Ce triste spectacle d'un gouvernement faible, contraint d'obéir à une opinion publique dominante, se renouvela quand Louis XVI fut poussé contre son gré à soutenir l'indépendance américaine. Franklin, qui ne fut pas reçu à la cour, se vit entouré de plus d'éclat que les rois, et la pensée, qui se détournait d'eux, salua le physicien aux mœurs patriarcales. Le cabinet, toujours réduit à se laisser traîner à la remorque, n'osa se résoudre à l'alliance américaine; mais déjà la Fayette proclamait la croisade au nom de la liberté, et allait répandre pour elle ce noble sang tant prisé; les jeunes nobles, futures colonnes de l'aristocratie française, coururent combattre pour la destruction de ces priviléges qui existaient dans leur patrie, et puiser outre-mer les principes d'égalité, de haine contre le despotisme des rois, des ministres, des prêtres.
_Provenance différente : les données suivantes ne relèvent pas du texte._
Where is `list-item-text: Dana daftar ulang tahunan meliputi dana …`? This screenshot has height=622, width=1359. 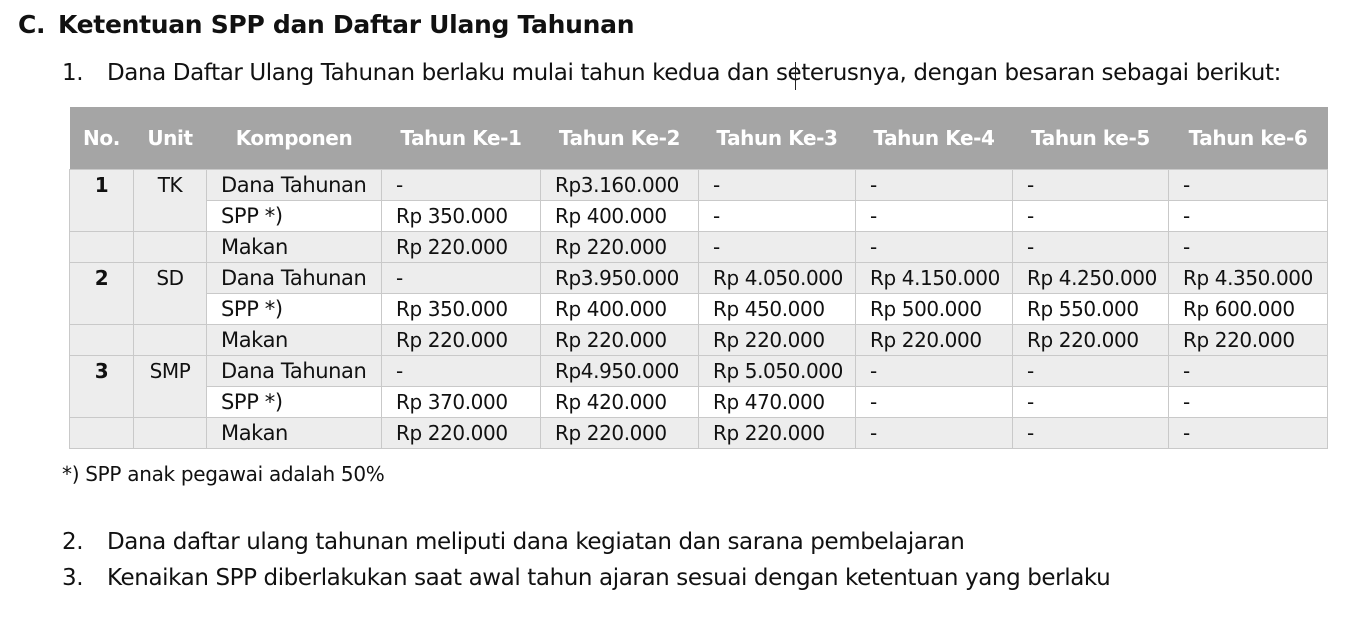
list-item-text: Dana daftar ulang tahunan meliputi dana … is located at coordinates (536, 542).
<< Cette liberté s'offrait à nous, dit encore M. de Ségur, avec tous les attraits de la gloire; tandis que des hommes plus mûrs et les partisans de la philosophie ne voyaient dans cette grande querelle qu'une favorable occasion pour faire adopter leurs principes, pour mettre des limites au pouvoir arbitraire et donner la liberté à la France en faisant recouvrer aux peuples des droits qu'ils croyaient imprescriptibles, nous, plus jeunes, plus légers et plus ardents, nous ne nous enrôlions sous les enseignes de la philosophie que dans l'espoir de guerroyer, de nous distinguer, d'acquérir de l'honneur et des grades; enfin c'était comme paladins que nous nous montrions philosophes.

<< Mais il arriva tout naturellement qu'en nous déclarant ainsi, par une humeur d'abord toute belliqueuse, les partisans et les champions de la liberté, nous finîmes par nous enflammer de très-bonne foi pour elle.

<< Après avoir lu avidement tous les livres, tous les écrits qui se publiaient alors en faveur de nouvelles doctrines, nous devînmes les disciples zélés de ceux qui les professaient, et les adversaires des prôneurs de l'ancien temps, dont les préjugés, la

(1) Mém. de M. de Ségur, p. 178-181.